Text shown:
——————

Full case report

Lachaux v Independent Print Ltd (Serious harm)

Reference [2017] EWCA Civ 1334
Court Court of Appeal

Judge McFarlane, Davis, Sharp LJJ

Date of Judgment 12 Sep 2017


Summary

On appeal from the decision of Warby J [2016] QB 402; [2015] EWHC 2242 (QB): what was the proper approach to determining whether a statement satisfied the ‘serious harm’ test in section 1(1) of the Defamation Act 2013?

Libel – Serious Harm – Rule in Dingle – Presumption of Harm – Limitation – Defamation Act 2013


Facts

C, a French national working in the UAE, brought five separate actions against three publishers in respect of five articles published between 20 January and 10 February 2014.

Each of the articles contained an account of events in the UAE, including proceedings against C’s British ex-wife for allegedly ‘kidnapping’ their son. The articles reported allegations said to have been made against C by his ex-wife, including of domestic abuse.

A trial of preliminary issues (meaning and reference for certain articles, ‘serious harm’ and Jameel abuse for all article) was held, which lasted two days. In this trial, significant witness evidence was adduced and C himself was required to attend in order to give oral evidence.

Warby J accepted the Defendants’ submissions that Parliament, in passing section 1(1) of the Defamation Act 2013, had done more than merely raise the threshold of seriousness discerned in the common law by Tugendhat J in Thornton v Telegraph Media Group Ltd [2010] EWHC 1414 (QB). The new test of ‘serious harm’ was a question of subjective fact, not merely the objective tendency of the words to cause harm.

However, Warby J found that the allegations made in four of the articles had indeed caused or were likely to cause serious harm to C’s reputation. In doing so, Warby J decided against taking into account other publications to the same or similar effect in order to assess serious harm, relying upon the rule in Dingle v Associated Newspapers Ltd [1964] AC 371.

The Ds appealed against this decision. The C, though seeking to uphold the judge’s decision, argued by a Respondent’s Notice that the Warby J could and should have found in C’s favour on the proper approach to serious harm.


Issue

  1. Whether Warby J was correct to rule that (in each of the actions) the publication of the words had caused or was likely to cause serious harm to the reputation of C, as per s.1(1) Defamation Act 2013.
  2. Whether Warby J was correct to not take into account other publications to the same or similar effect in assessing whether serious harm had been caused or was likely to be caused.
  3. Whether Warby J’s conclusions on reference, evidence, mitigation of damage, and s.12 of the Defamation Act 1952 were correct.

Held

As to the issues between the parties:

  1. Warby J was correct to find in favour of C on serious harm. Given the gravity of the published statements, a clear inference could be drawn that serious harm to C’s reputation had been caused. This was particularly so when taking into account the size of the Ds’ readership, and C’s personal and professional reputation.

——————

Requests:
(1) Translate this sentence from the case report into Spanish: "C, a French national working in the UAE, brought five separate actions against three publishers in respect of five articles published between 20 January and 10 February 2014."
(2) According to the case report, how long did the trial of preliminary issues last?
(3) Print the passage of the case report that opens with the words containing "A trial of preliminary" and closes with "to cause harm.".
The material after the case report isn't needed for anything here.

Available data:

——————

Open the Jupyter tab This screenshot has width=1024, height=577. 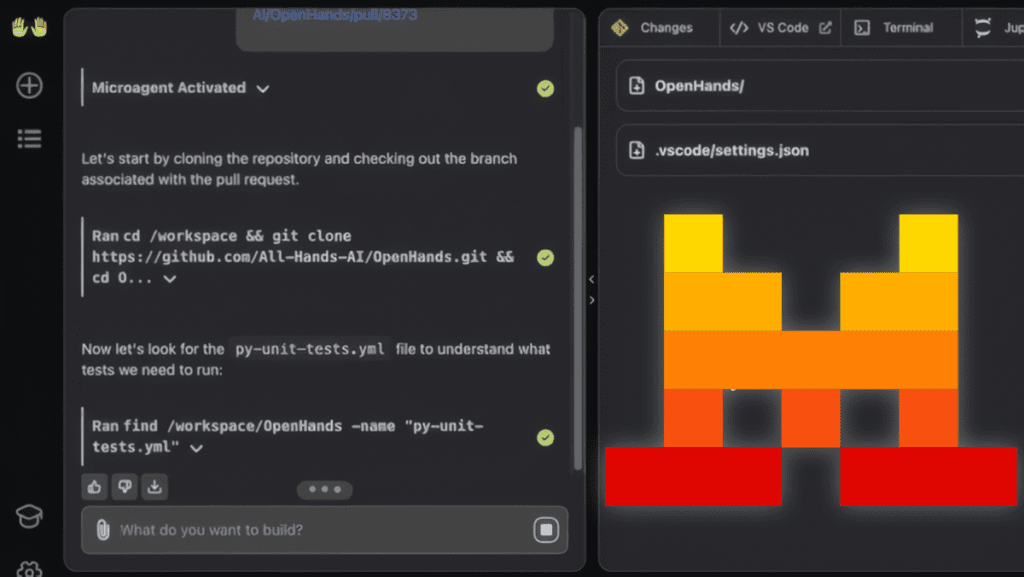pyautogui.click(x=995, y=28)
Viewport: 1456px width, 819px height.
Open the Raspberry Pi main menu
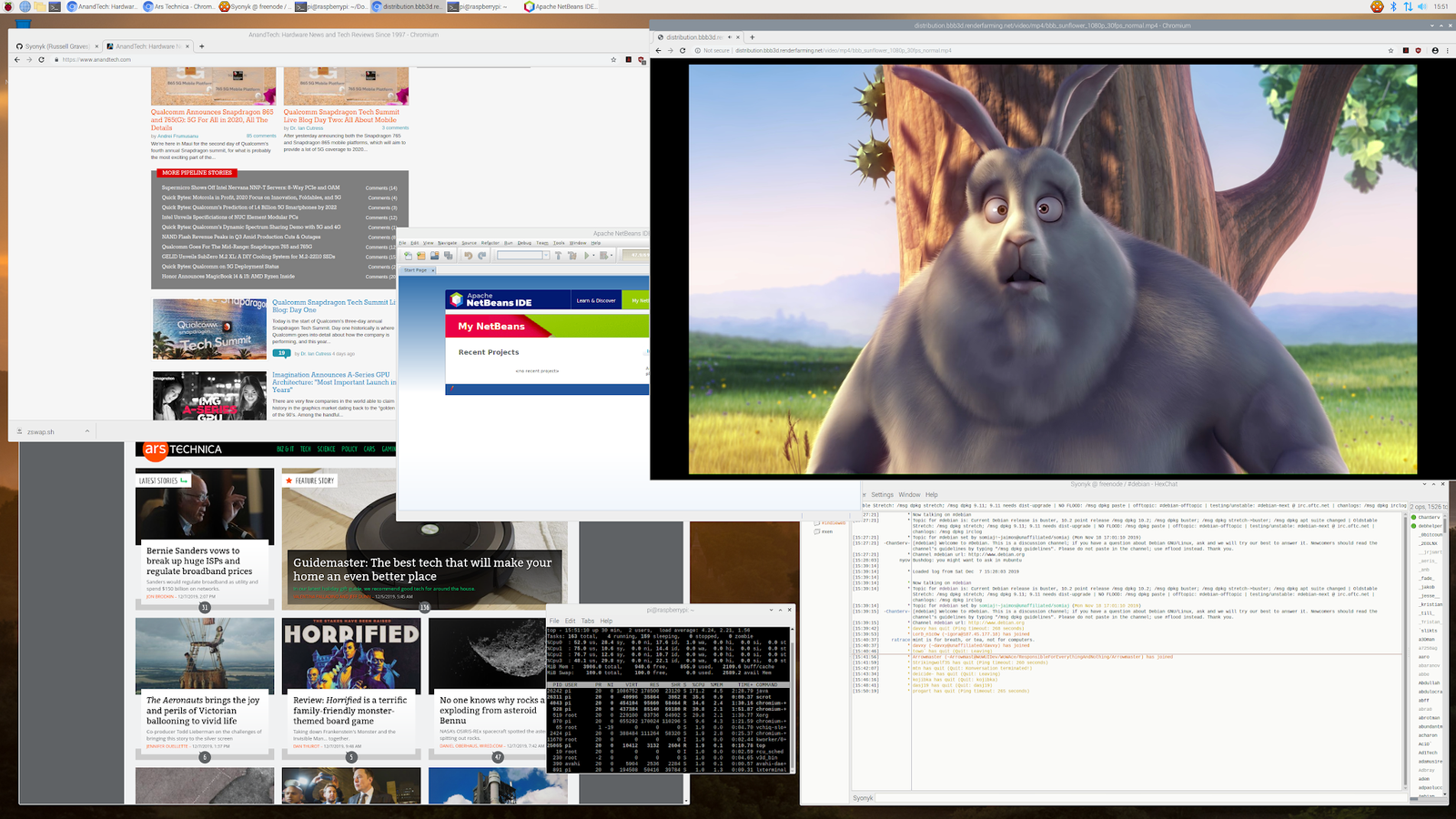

——————

Task solutions:
(1) C, ciudadano francés que trabajaba en los EAU, interpuso cinco demandas distintas contra tres editoriales en relación con cinco artículos publicados entre el 20 de enero y el 10 de febrero de 2014.

(2) Two days.

(3)
A trial of preliminary issues (meaning and reference for certain articles, ‘serious harm’ and Jameel abuse for all article) was held, which lasted two days. In this trial, significant witness evidence was adduced and C himself was required to attend in order to give oral evidence.

Warby J accepted the Defendants’ submissions that Parliament, in passing section 1(1) of the Defamation Act 2013, had done more than merely raise the threshold of seriousness discerned in the common law by Tugendhat J in Thornton v Telegraph Media Group Ltd [2010] EWHC 1414 (QB). The new test of ‘serious harm’ was a question of subjective fact, not merely the objective tendency of the words to cause harm.